How to Reconstruct 3D Models from Video in Agisoft Metashape (Frame Extraction Tutorial)

Did you know that you can use video footage to create 3D models in Agisoft Metashape? Even without a DSLR or drone, videos from smartphones or action cameras can be used for photogrammetry by extracting still frames. This guide shows you how to convert a video into a photogrammetric dataset and reconstruct a 3D scene using Metashape.

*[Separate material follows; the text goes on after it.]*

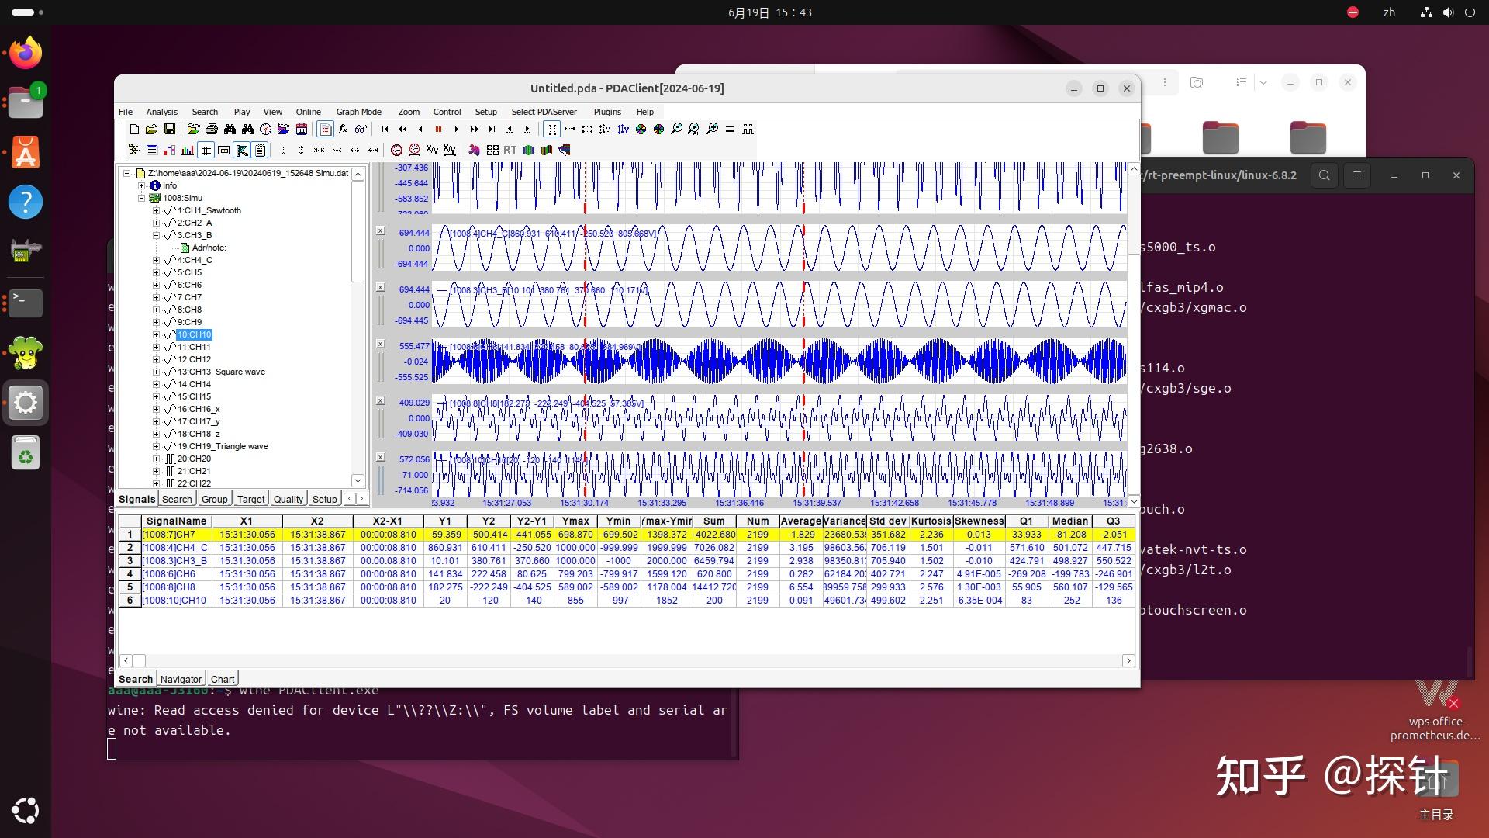The image size is (1489, 838).
Task: Click the RT real-time icon
Action: point(510,151)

1. Why Use Video for Photogrammetry?

Using video offers several advantages:

It’s easier and faster to capture scenes
You can cover dynamic or hard-to-access environments
Smartphones and GoPros can be used instead of drones
You can reconstruct older events using archived footage

2. Step 1: Choose the Right Video Format

Metashape doesn’t process video files directly. You must first extract still frames. Choose a video with the following characteristics:

Resolution: 1080p or higher (4K preferred)
Stable movement (walkthrough or orbit shot)
Good lighting and minimal motion blur
Less compression (use original footage if possible)

3. Step 2: Extract Frames from the Video

You can use tools like FFmpeg, VLC Media Player, or Adobe Premiere to extract frames:

ffmpeg -i input.mp4 -vf "fps=2" frames/frame_%04d.jpg

This command extracts one frame every 0.5 seconds (2 FPS). Adjust the frame rate depending on motion speed—too many similar frames can increase processing time with no benefit.

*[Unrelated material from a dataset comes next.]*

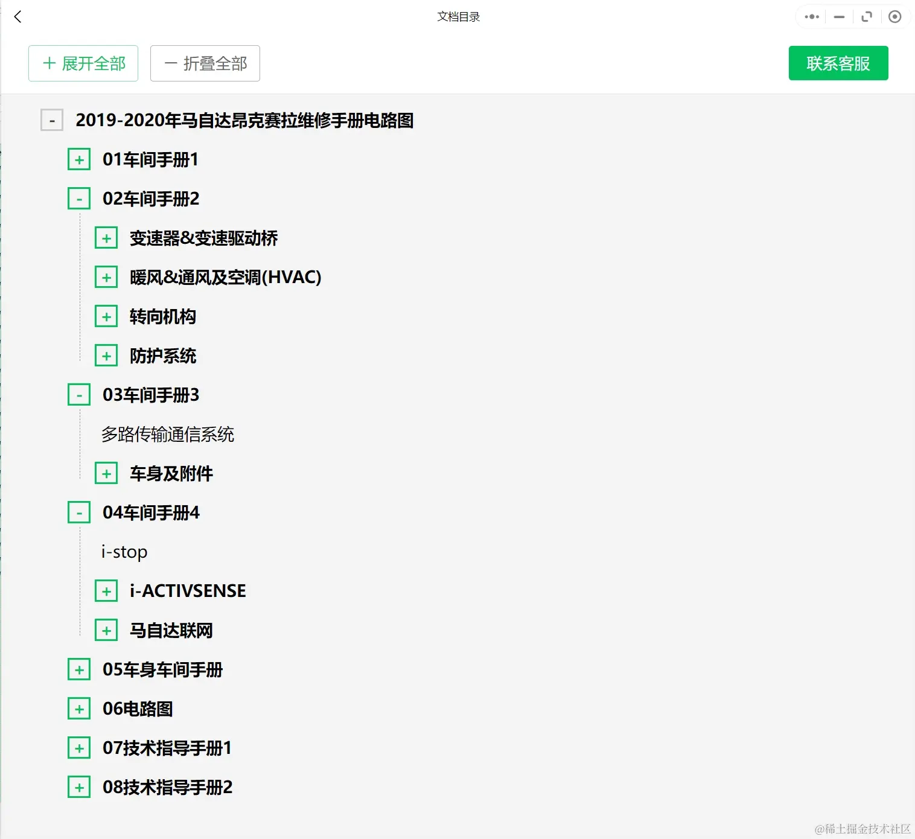Viewport: 915px width, 839px height.
Task: Click the back arrow at top left
Action: [x=18, y=16]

4. Step 3: Load Images into Metashape

Open Metashape and create a new project
Go to Workflow → Add Photos
Select all the extracted JPG or PNG frames
Organize them into a new chunk

From here, the process is the same as working with drone or DSLR images.

5. Step 4: Align Photos and Reconstruct the Model

Run Align Photos with medium or high accuracy
Build the Dense Cloud (set quality based on your hardware)
Generate Mesh and Texture from the point cloud

Be sure to review camera positions and remove any blurry or redundant frames that cause alignment issues.

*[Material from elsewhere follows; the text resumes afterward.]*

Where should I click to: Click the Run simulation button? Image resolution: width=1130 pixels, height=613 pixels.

6. Tips for Better Results from Video

Use a gimbal or stabilizer when recording to avoid motion blur
Try slow, consistent movement (no rapid pans)
Use Key Frame Extraction in some video editors to automatically select useful frames
Manually delete poor-quality frames before alignment

7. Limitations of Video-Based Photogrammetry

Lower sharpness compared to still photos
Compression artifacts can reduce texture quality
Low frame rate or fast movement can introduce blur
No GPS/geolocation metadata in frames (you must use manual scaling or markers)

8. Exporting Your Model

Once your 3D reconstruction is complete, you can export it for visualization or sharing:

OBJ/FBX/PLY: For 3D editing or online viewers
GLB/GLTF: For mobile and WebAR apps
Orthomosaic or DEM: If geographic projection is manually defined

Conclusion

Reconstructing 3D models from video footage in Metashape is a powerful method for situations where still photography isn’t practical. With proper frame extraction, stabilization, and careful alignment, you can create accurate 3D representations from simple video clips—opening the door to new creative, educational, and documentation workflows. Whether you’re scanning archaeological digs, art installations, or accident scenes, your smartphone video can become a high-quality 3D asset.